Stored records:
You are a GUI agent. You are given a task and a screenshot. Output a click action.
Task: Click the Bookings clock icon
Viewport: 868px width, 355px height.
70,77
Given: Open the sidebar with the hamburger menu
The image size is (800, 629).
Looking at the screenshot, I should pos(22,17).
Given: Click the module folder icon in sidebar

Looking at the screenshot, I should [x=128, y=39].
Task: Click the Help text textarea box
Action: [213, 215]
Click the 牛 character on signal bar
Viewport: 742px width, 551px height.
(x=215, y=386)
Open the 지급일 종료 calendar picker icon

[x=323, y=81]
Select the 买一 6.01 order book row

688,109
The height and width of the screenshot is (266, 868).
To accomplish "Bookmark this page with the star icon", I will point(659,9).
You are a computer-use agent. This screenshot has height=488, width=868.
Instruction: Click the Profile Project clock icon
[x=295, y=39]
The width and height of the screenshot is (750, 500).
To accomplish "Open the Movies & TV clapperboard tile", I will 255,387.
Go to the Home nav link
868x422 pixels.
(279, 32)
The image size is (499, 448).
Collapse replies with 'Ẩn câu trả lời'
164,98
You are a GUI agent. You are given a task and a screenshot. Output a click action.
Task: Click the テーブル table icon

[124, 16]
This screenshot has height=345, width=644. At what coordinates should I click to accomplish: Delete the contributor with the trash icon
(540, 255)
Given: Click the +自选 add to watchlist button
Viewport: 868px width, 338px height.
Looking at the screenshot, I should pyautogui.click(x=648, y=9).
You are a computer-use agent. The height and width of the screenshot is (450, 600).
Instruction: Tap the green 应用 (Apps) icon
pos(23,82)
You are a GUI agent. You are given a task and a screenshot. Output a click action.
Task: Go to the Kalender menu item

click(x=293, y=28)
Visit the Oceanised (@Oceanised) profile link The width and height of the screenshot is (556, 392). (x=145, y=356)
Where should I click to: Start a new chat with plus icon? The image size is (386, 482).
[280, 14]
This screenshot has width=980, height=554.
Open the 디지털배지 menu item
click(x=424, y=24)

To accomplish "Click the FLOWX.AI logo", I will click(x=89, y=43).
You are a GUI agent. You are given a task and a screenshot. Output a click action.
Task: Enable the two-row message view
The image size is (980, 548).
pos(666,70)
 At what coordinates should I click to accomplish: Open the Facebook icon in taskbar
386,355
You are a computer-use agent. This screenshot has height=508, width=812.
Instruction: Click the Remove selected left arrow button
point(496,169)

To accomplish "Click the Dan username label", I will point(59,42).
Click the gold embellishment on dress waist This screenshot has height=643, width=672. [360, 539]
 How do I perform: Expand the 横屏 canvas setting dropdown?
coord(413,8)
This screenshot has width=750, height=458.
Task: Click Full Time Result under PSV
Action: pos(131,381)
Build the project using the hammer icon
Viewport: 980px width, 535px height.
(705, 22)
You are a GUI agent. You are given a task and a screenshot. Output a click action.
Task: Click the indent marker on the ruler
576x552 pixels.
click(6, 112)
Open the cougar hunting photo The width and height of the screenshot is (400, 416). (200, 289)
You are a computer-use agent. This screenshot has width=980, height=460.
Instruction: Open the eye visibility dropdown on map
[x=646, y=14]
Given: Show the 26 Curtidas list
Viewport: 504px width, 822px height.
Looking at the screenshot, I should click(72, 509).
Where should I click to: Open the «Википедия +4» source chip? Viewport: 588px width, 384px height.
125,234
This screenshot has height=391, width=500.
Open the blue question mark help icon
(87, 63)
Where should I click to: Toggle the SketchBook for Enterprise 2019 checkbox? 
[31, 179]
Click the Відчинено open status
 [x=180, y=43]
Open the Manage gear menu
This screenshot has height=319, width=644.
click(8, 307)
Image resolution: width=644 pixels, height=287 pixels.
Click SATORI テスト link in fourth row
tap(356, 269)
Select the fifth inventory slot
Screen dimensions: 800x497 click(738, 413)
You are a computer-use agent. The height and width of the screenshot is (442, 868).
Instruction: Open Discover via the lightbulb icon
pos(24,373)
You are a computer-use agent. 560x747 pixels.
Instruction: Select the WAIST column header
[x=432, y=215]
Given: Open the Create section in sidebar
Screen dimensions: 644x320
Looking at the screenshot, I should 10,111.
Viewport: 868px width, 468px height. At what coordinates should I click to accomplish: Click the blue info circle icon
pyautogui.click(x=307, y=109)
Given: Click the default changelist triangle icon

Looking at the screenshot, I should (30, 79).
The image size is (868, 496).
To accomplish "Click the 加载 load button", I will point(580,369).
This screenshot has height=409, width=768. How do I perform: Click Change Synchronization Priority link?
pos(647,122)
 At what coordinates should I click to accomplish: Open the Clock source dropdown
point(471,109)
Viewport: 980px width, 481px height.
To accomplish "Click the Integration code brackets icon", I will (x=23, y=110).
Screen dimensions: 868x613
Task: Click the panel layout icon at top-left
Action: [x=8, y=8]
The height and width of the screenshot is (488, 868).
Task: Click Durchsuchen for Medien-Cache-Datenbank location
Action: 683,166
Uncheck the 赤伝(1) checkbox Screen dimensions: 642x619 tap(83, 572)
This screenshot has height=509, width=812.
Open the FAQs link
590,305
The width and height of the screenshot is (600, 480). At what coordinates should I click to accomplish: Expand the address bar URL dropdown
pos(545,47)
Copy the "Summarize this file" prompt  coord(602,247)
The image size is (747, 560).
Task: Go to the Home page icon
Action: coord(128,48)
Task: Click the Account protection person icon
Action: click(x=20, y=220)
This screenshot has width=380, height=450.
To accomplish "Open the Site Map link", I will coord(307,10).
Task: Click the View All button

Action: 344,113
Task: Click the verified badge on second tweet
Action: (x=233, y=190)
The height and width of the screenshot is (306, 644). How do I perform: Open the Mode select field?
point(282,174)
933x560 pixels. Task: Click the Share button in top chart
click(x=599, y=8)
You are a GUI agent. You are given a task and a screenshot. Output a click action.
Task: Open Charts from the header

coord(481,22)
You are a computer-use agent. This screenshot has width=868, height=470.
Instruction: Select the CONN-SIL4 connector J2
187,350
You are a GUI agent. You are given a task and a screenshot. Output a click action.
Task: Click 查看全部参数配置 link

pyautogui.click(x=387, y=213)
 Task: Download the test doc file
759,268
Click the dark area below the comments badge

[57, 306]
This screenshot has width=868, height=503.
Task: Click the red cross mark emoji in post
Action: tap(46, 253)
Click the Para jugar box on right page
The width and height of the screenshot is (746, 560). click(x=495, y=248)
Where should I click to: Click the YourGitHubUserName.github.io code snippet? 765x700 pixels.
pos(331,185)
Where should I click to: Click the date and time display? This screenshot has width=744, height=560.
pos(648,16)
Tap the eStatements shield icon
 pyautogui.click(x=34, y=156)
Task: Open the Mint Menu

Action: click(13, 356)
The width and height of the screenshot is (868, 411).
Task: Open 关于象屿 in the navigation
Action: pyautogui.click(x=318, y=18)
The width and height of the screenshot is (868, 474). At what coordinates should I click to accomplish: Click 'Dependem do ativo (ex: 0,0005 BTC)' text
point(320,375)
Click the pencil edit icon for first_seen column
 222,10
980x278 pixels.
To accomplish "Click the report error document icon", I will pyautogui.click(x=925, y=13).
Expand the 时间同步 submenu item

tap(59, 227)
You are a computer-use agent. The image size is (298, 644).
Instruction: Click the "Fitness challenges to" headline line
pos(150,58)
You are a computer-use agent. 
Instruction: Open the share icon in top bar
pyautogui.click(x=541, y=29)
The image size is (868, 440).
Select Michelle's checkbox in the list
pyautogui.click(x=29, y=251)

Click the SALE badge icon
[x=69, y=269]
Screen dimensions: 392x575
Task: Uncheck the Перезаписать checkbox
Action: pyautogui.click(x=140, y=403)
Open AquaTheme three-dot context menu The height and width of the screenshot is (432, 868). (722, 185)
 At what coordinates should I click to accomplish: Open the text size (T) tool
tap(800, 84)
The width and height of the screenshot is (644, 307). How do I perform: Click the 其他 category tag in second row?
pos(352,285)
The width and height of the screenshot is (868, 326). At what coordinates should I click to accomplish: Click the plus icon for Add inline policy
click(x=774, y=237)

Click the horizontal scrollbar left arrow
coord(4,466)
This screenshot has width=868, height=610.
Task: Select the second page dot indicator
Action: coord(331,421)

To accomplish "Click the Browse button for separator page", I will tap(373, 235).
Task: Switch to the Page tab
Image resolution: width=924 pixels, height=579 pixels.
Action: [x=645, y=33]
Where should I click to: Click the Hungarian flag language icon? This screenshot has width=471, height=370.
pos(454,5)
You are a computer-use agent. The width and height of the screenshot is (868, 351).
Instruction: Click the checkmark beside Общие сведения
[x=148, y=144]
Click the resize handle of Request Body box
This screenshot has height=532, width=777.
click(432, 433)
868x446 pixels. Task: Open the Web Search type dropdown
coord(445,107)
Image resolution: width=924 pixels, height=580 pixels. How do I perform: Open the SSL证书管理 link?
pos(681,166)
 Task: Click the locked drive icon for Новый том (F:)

YOUR ASSIGNMENT: Nothing but the lines from the one containing "You are a computer-use agent. The width" through the last line of the data above should be set down, word for word.

RESPONSE AREA:
You are a computer-use agent. The width and height of the screenshot is (868, 351).
Instruction: Click the checkmark beside Общие сведения
[x=148, y=144]
Click the resize handle of Request Body box
This screenshot has height=532, width=777.
click(432, 433)
868x446 pixels. Task: Open the Web Search type dropdown
coord(445,107)
Image resolution: width=924 pixels, height=580 pixels. How do I perform: Open the SSL证书管理 link?
pos(681,166)
 Task: Click the locked drive icon for Новый том (F:)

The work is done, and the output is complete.